<error和解决方式>CDH5.5版本bug导致ResourceManager无法启动及部分组件重装无法启动
目录:
ResourceManager无法启动
scm日志
[root@master1 cloudera-scm-agent]# pwd
/opt/cm-5.5.4/log/cloudera-scm-agent
[root@master1 cloudera-scm-agent]# ll
total 1864
-rw-r--r-- 1 root root 1852696 Dec 21 19:44 cloudera-scm-agent.log
Traceback (most recent call last):
File "/opt/cm-5.5.4/lib64/cmf/agent/src/cmf/agent.py", line 1449, in handle_heartbeat_processes
new_process.activate()
File "/opt/cm-5.5.4/lib64/cmf/agent/src/cmf/agent.py", line 2817, in activate
self.write_process_conf()
File "/opt/cm-5.5.4/lib64/cmf/agent/src/cmf/agent.py", line 2925, in write_process_conf
"source_parcel_environment", env))
File "/opt/cm-5.5.4/lib64/cmf/agent/src/cmf/util.py", line 373, in source
raise e
ValueError: dictionary update sequence element #91 has length 1; 2 is required
ResourceManager日志
2016-12-20 09:41:08,914 ERROR org.apache.hadoop.yarn.server.resourcemanager.ResourceManager: RECEIVED SIGNAL 15: SIGTERM
2016-12-20 09:41:08,918 ERROR org.apache.hadoop.security.token.delegation.AbstractDelegationTokenSecretManager: ExpiredTokenRemover received java.lang.InterruptedException: sleep interrupted
2016-12-20 09:41:08,919 ERROR org.apache.hadoop.security.token.delegation.AbstractDelegationTokenSecretManager: ExpiredTokenRemover received java.lang.InterruptedException: sleep interrupted
2016-12-20 09:41:08,920 ERROR org.apache.hadoop.security.token.delegation.AbstractDelegationTokenSecretManager: ExpiredTokenRemover received java.lang.InterruptedException: sleep interrupted
2016-12-20 09:41:09,030 ERROR org.apache.hadoop.yarn.server.resourcemanager.ResourceManager: Returning, interrupted : java.lang.InterruptedException
2016-12-20 09:41:09,051 ERROR org.apache.hadoop.security.token.delegation.AbstractDelegationTokenSecretManager: ExpiredTokenRemover received java.lang.InterruptedException: sleep interrupted
解决方式
修改报错文件/opt/cm-5.5.4/lib64/cmf/agent/src/cmf/util.py
pipe = subprocess.Popen(['/bin/bash', '-c', ". %s; %s; env | grep -v {|grep -v}" % (path, command)],
删除集群组件服务后通过Couldera Manager重新安装服务
HBase的HMaster无法启动
HMaster日志
2016-12-21 22:00:51,889 FATAL org.apache.hadoop.hbase.master.HMaster: Failed to become active master
org.apache.hadoop.hbase.TableExistsException: hbase:namespace
at org.apache.hadoop.hbase.master.handler.CreateTableHandler.checkAndSetEnablingTable(CreateTableHandler.java:160)
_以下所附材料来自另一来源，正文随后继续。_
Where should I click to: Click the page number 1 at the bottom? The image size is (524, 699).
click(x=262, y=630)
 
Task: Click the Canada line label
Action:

at org.apache.hadoop.hbase.master.handler.CreateTableHandler.prepare(CreateTableHandler.java:133)
at org.apache.hadoop.hbase.master.TableNamespaceManager.createNamespaceTable(TableNamespaceManager.java:233)
at org.apache.hadoop.hbase.master.TableNamespaceManager.start(TableNamespaceManager.java:86)
at org.apache.hadoop.hbase.master.HMaster.initNamespace(HMaster.java:902)
at org.apache.hadoop.hbase.master.HMaster.finishActiveMasterInitialization(HMaster.java:739)
at org.apache.hadoop.hbase.master.HMaster.access$500(HMaster.java:169)
at org.apache.hadoop.hbase.master.HMaster$1.run(HMaster.java:1481)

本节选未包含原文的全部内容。